# PROBLEM DESCRIPTION:
In the text on India's IP Index ranking, reproduce word for word the passage that starts at "And though India" and stops after "to licensing agreements.".

India has “improved” its ranking on the International IP Index, but just barely.

The annual index just released in Washington by the United States Chamber of Commerce’s Global Intellectual Property Centre on Wednesday ranked India in the bottom pack, for the fifth year on a trot. India stands at 43 of the 45 economies assessed on IP, a shade better than its previous rankings of being the last but one or the last.

India and the United States have a strained relationship when it comes to IP, especially on the pharmaceutical front, among others. The Index assesses countries on criteria including patents, trademarks, copyright, trade secrets, enforcement, and international treaties.

And though India has crept up one notch, that has largely to do with performance against the five new criteria used to assess the IP environment in the country, rather than actual improvement in the environment itself, the report said. The new indicators included design rights, patent opposition proceedings and barriers to licensing agreements.

# DATA TO EXAMINE:

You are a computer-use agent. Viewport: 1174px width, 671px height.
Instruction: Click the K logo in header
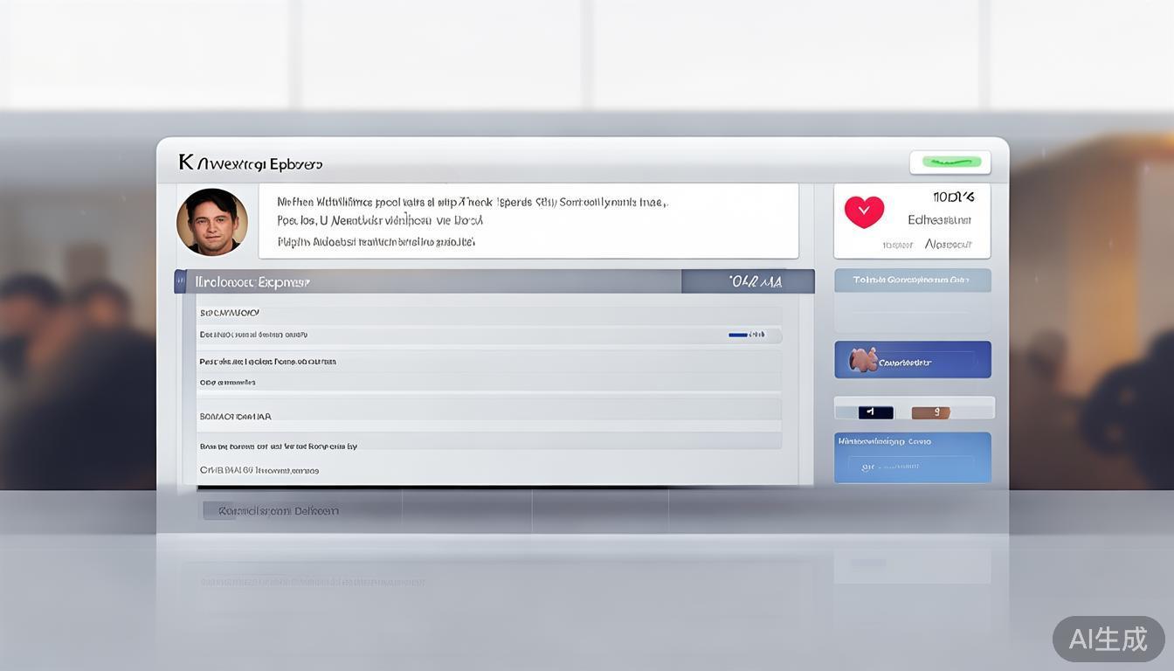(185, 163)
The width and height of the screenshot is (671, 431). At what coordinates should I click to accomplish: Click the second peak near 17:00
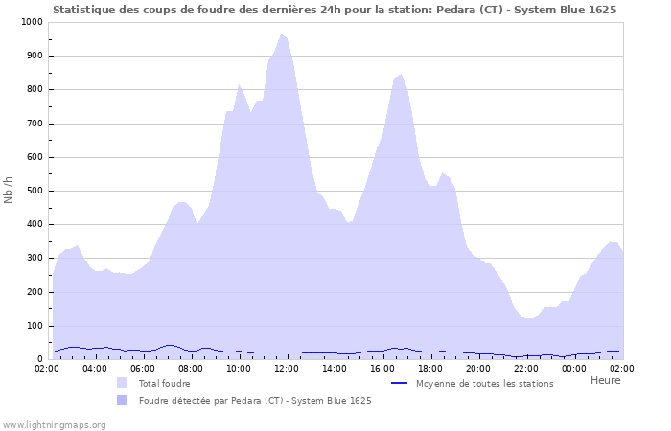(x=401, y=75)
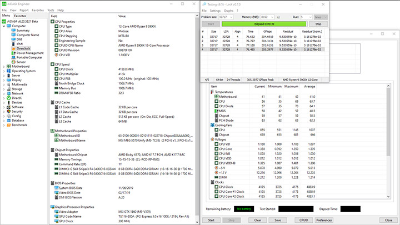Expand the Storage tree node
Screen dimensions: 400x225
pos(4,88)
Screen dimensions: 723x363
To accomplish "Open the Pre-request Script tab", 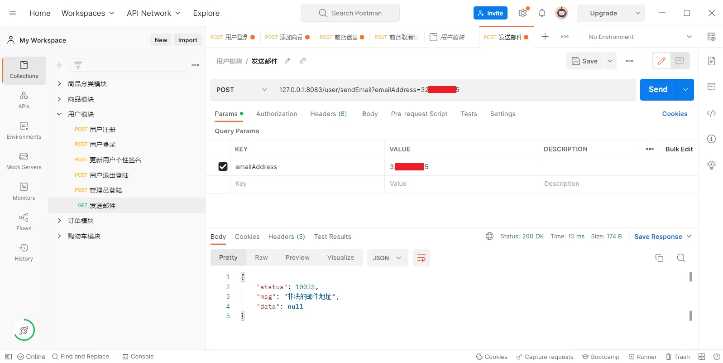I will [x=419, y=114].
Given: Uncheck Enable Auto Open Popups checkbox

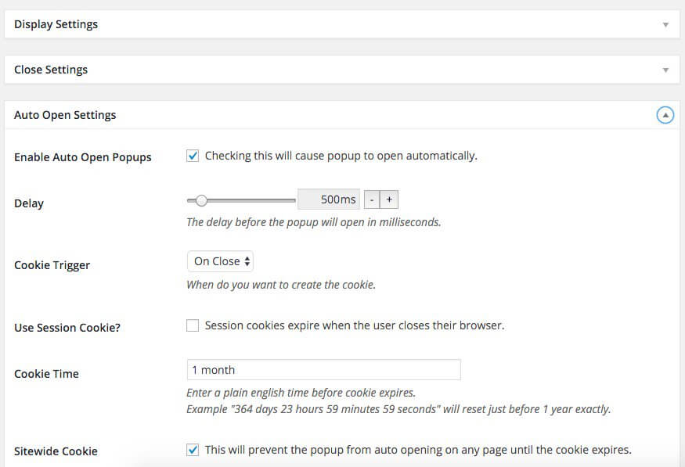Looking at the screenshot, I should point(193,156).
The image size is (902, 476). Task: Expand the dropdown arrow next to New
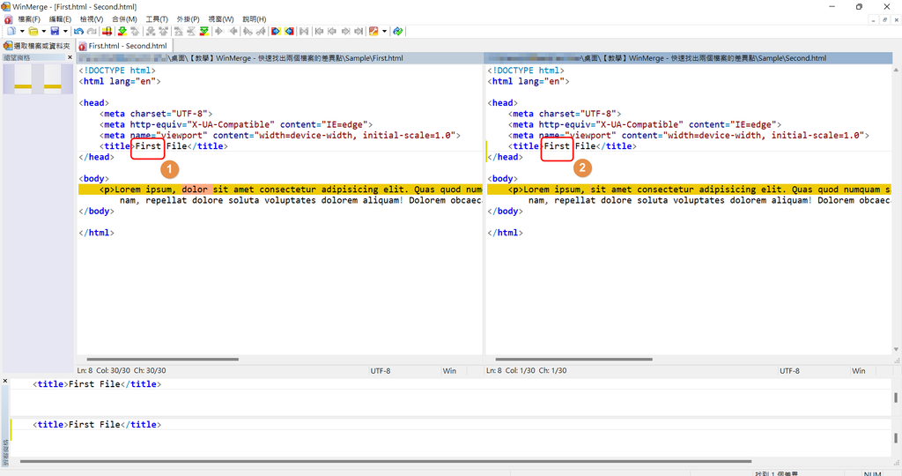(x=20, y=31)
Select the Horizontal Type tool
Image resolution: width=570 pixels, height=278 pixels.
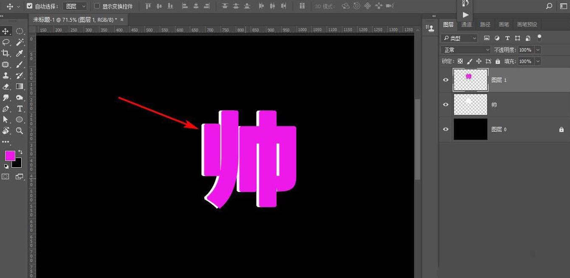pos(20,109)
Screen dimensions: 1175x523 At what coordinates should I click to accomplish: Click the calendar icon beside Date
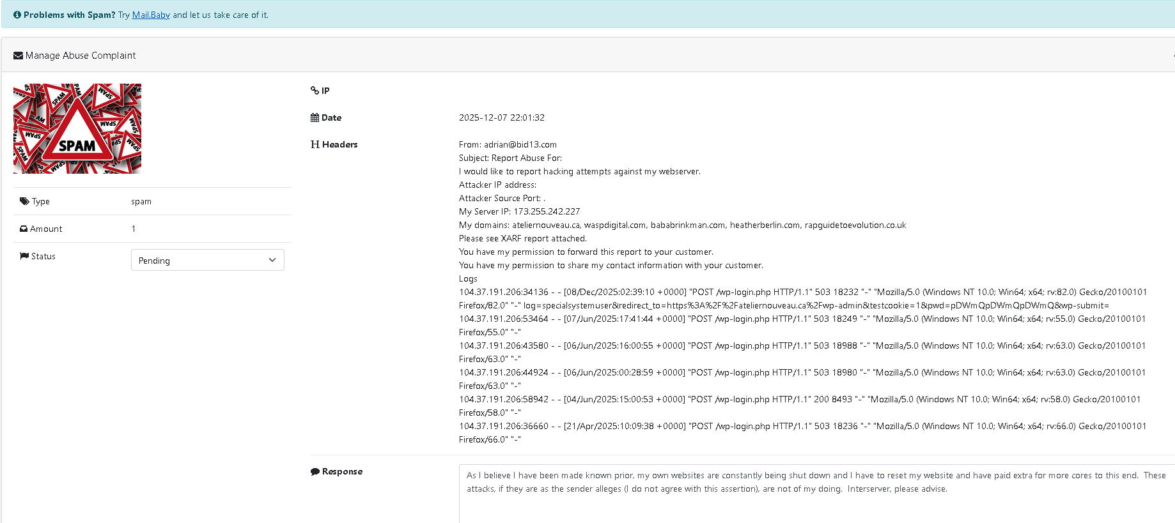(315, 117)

# RESPONSE BELOW:
And though India has crept up one notch, that has largely to do with performance against the five new criteria used to assess the IP environment in the country, rather than actual improvement in the environment itself, the report said. The new indicators included design rights, patent opposition proceedings and barriers to licensing agreements.